"Then I will go to her," she answered, "that she may see a face of love when she passes," and pushing them all aside, she resolutely entered the sick-chamber, signing to Maestro Gentile to follow her; but the protest from the group of learned men was less than she had feared, since the Queen was now so ill that nothing could cure or harm.
The fair young mother, fever flushed, with wandering eyes, lay tossing on the silken cushions of her low couch—broken words feebly struggling from the parted lips in pathetic tones, "Madonna—I am so tired—so tired—take me——"
There was no recognition in her eyes, as the Lady Beata leaned over her, startled at the words, her soul wrung with sympathy.
"Why can they do nothing?" she asked in low authoritative tones of the physician.
"The will is gone," he answered sorrowfully; "she hath lost all desire of life; she will not rally, being too weak for the effort, and having no consciousness to help herself."
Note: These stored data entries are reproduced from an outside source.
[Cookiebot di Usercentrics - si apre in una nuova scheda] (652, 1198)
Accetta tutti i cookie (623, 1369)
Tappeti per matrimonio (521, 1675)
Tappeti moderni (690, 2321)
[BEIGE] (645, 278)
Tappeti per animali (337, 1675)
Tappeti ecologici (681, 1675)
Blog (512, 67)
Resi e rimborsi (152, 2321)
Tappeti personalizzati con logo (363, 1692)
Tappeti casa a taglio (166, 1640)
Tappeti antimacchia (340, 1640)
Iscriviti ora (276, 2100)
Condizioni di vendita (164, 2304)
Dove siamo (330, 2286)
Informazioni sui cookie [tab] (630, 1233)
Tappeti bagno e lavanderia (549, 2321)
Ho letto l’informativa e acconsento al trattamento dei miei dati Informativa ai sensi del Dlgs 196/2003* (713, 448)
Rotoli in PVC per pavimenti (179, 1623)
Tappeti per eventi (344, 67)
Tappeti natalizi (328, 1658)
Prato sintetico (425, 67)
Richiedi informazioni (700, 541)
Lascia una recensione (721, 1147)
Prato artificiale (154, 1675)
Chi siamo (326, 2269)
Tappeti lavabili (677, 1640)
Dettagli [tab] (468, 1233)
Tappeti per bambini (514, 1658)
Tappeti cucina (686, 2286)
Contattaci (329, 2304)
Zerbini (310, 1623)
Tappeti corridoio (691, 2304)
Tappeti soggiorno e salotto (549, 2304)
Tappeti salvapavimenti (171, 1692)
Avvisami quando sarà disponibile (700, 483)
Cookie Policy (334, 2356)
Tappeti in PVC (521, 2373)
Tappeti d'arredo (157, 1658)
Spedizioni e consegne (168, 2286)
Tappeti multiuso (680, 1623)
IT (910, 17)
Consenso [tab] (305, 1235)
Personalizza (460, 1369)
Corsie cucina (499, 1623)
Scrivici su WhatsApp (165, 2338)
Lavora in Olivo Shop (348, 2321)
There was a hunted, frightened look in Caterina's face; the words came again, more faintly—"tired—take me——"
"She shall not die until she hath known this joy which Heaven hath sent her!" the Lady Beata cried with conviction and a sudden sense of power. "We will save her—thou, Maestro Gentile—and I—who love her. Give her only some potion for her strengthening, I beseech thee, caro Maestro;—life is flickering—she must not die yet."
"There is no hope," he answered her again; but he gave the strengthening draught, for he could not resist her imploring eyes.
The Lady Beata had been moving noiselessly, throwing wide the curtains; a faint, pitying evening breeze stole into the chamber. She came now and knelt beside the couch.
"Bring the little Prince hither with all possible haste, from his chamber," she said without lifting her eyes from Caterina's face. "We must rouse her!"